- BRIEF
Below is a block of records; reproduce all of them exactly and leave out any pictures.

——————

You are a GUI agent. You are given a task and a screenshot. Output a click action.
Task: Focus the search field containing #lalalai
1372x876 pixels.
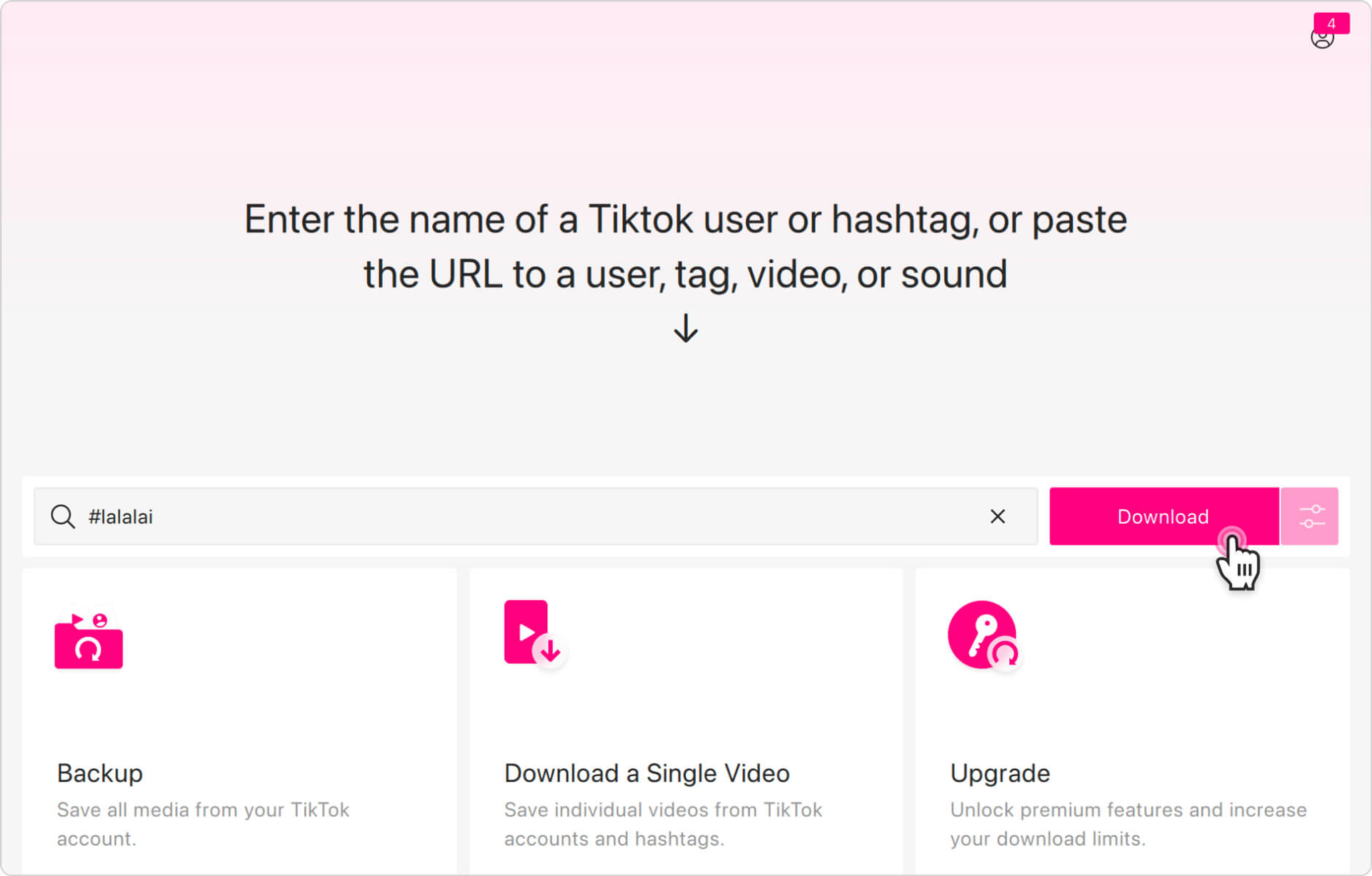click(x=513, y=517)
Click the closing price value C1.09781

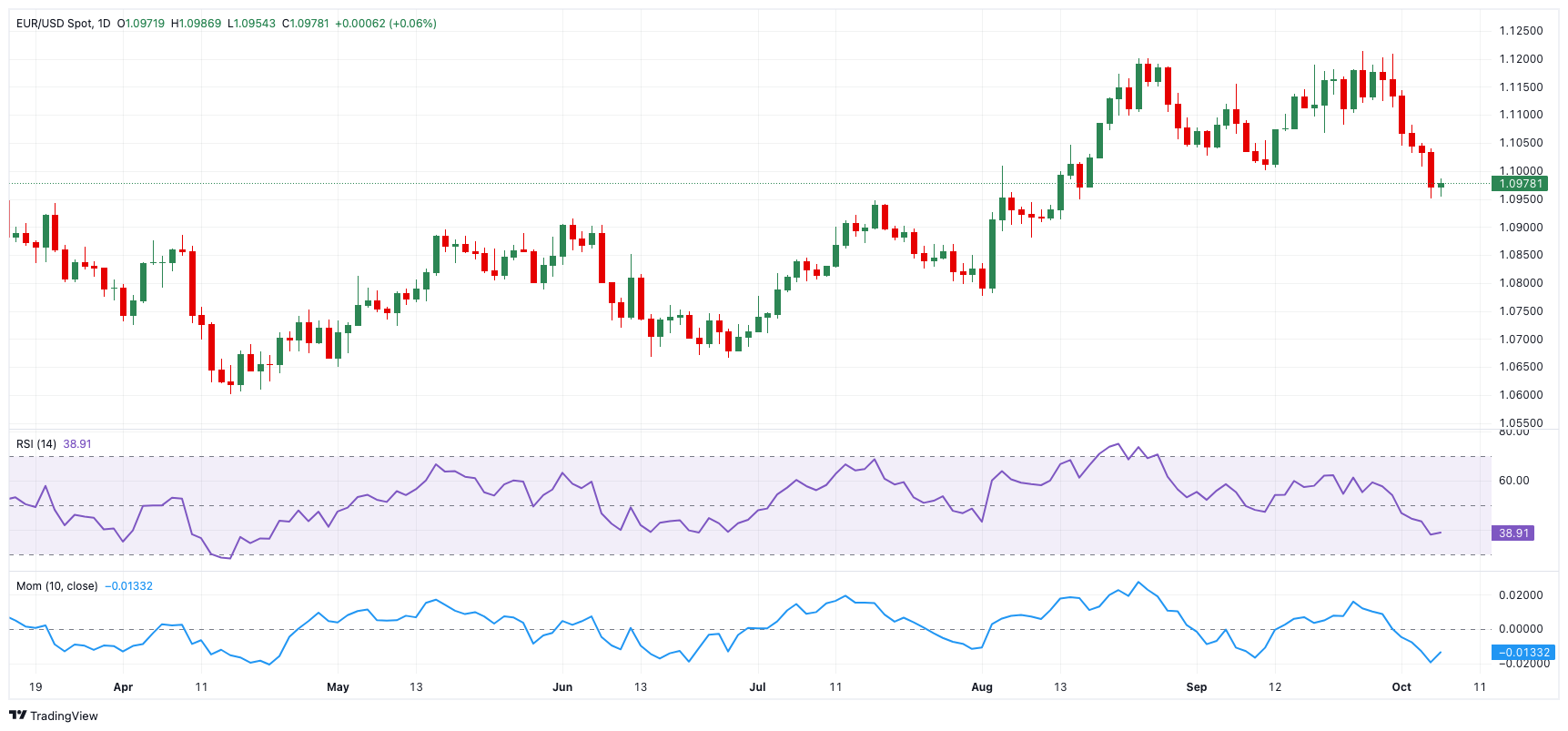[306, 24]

——————

- RESPONSE TO THE EXERCISE
You are a GUI agent. You are given a task and a screenshot. Output a click action.
Task: Focus the search field containing #lalalai
1372x876 pixels.
click(x=513, y=517)
Click the closing price value C1.09781

[306, 24]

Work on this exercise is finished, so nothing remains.